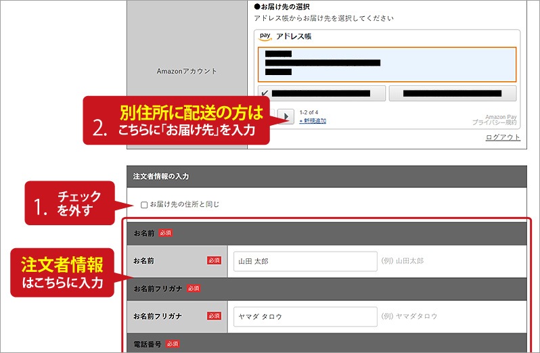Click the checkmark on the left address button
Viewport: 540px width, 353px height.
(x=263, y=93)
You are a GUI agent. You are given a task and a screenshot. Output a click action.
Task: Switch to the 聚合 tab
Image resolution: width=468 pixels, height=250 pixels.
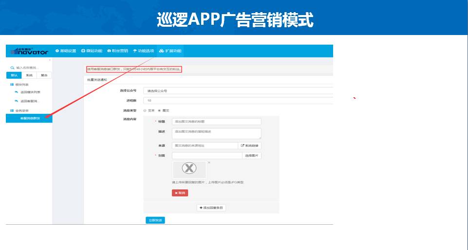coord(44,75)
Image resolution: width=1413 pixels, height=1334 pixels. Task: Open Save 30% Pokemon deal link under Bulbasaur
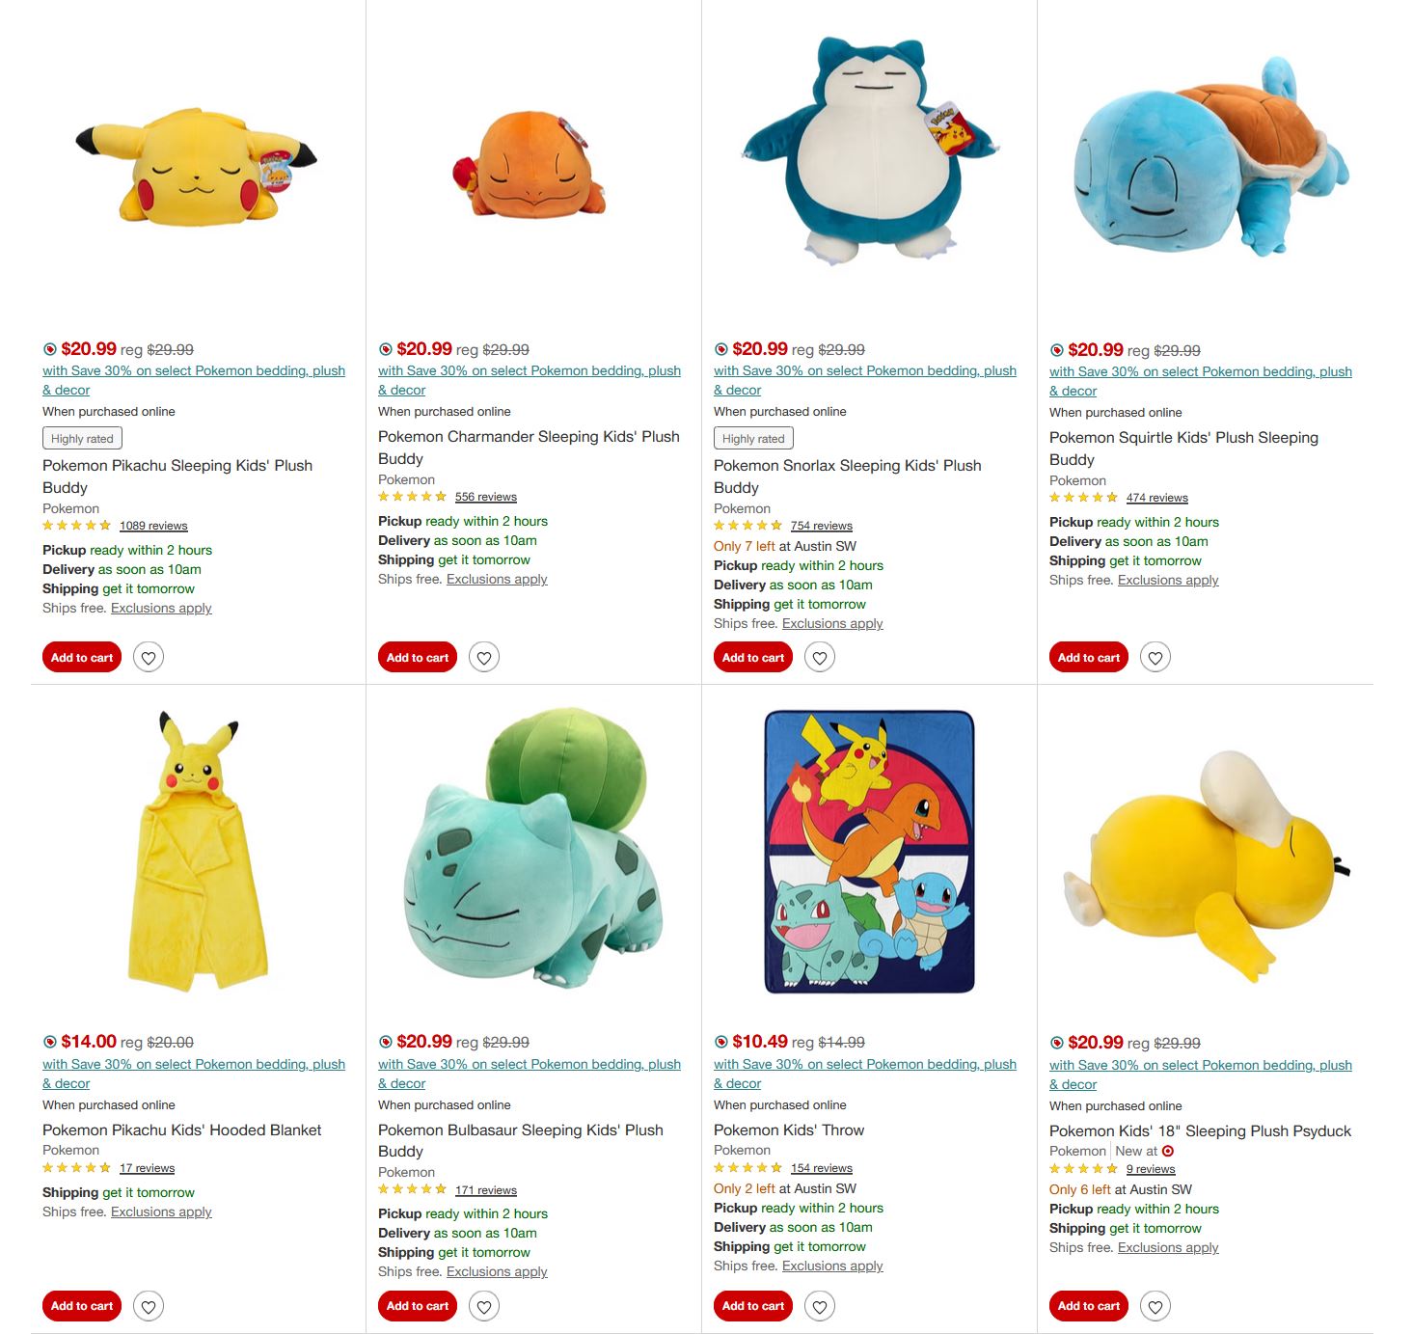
==*==
_Work item_
Once you find the line that contains "Task: Switch to the 聚合 tab", give it again along with every later line through the end of the data, word for word, minus the pictures.

_Expected answer_
Task: Switch to the 聚合 tab
Image resolution: width=468 pixels, height=250 pixels.
coord(44,75)
Image resolution: width=1413 pixels, height=1334 pixels. Task: Open Save 30% Pokemon deal link under Bulbasaur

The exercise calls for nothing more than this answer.